Every record below should be repeated word for word, with the pictures left out.
___ GIVEN ENTRIES
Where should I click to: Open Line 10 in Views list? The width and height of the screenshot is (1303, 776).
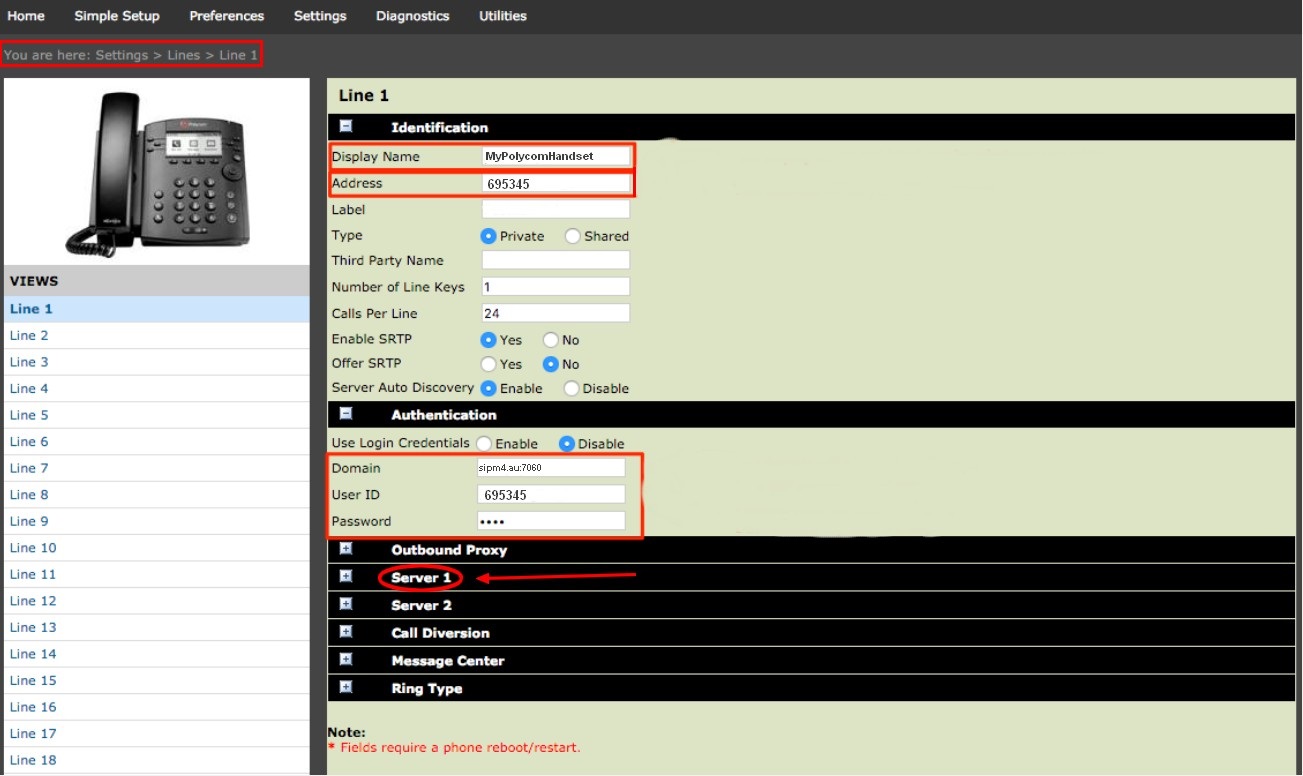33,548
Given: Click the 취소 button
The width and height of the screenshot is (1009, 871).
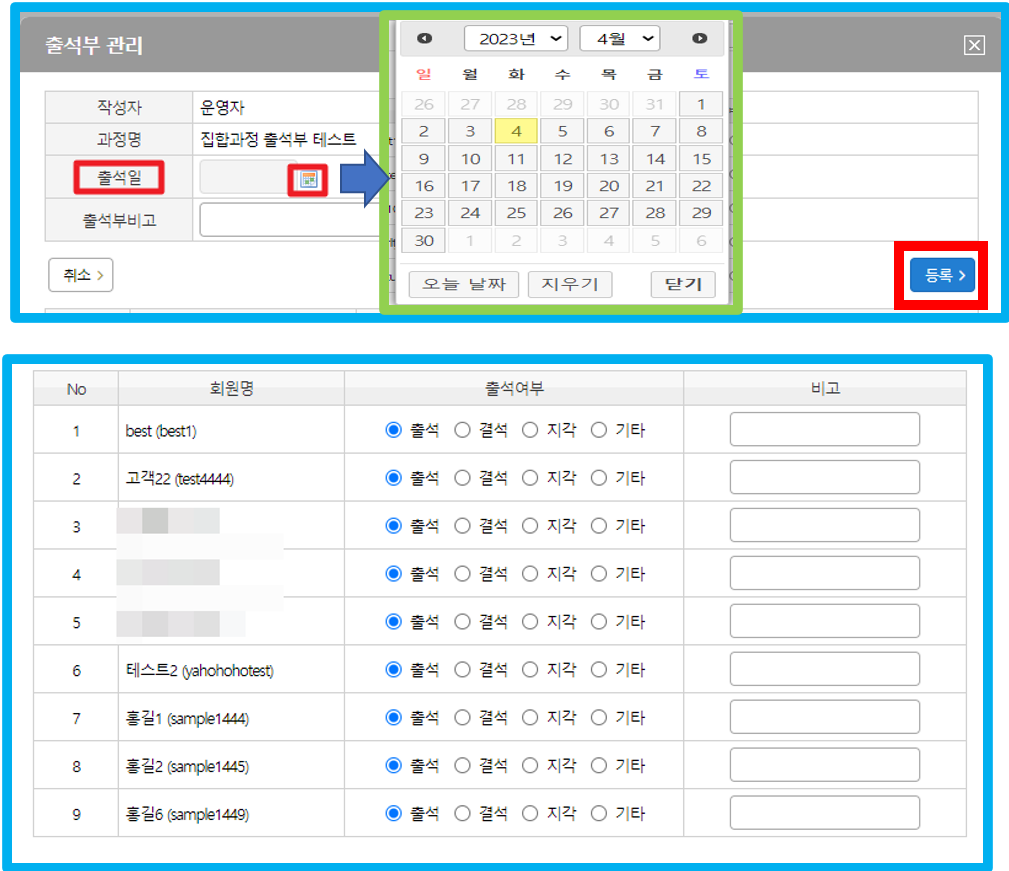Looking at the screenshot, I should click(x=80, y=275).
______
▶ _EXERCISE RESULT_:
Where should I click to: Open Line 10 in Views list? The width and height of the screenshot is (1303, 776).
33,548
Given: Click the 취소 button
The width and height of the screenshot is (1009, 871).
Looking at the screenshot, I should click(x=80, y=275).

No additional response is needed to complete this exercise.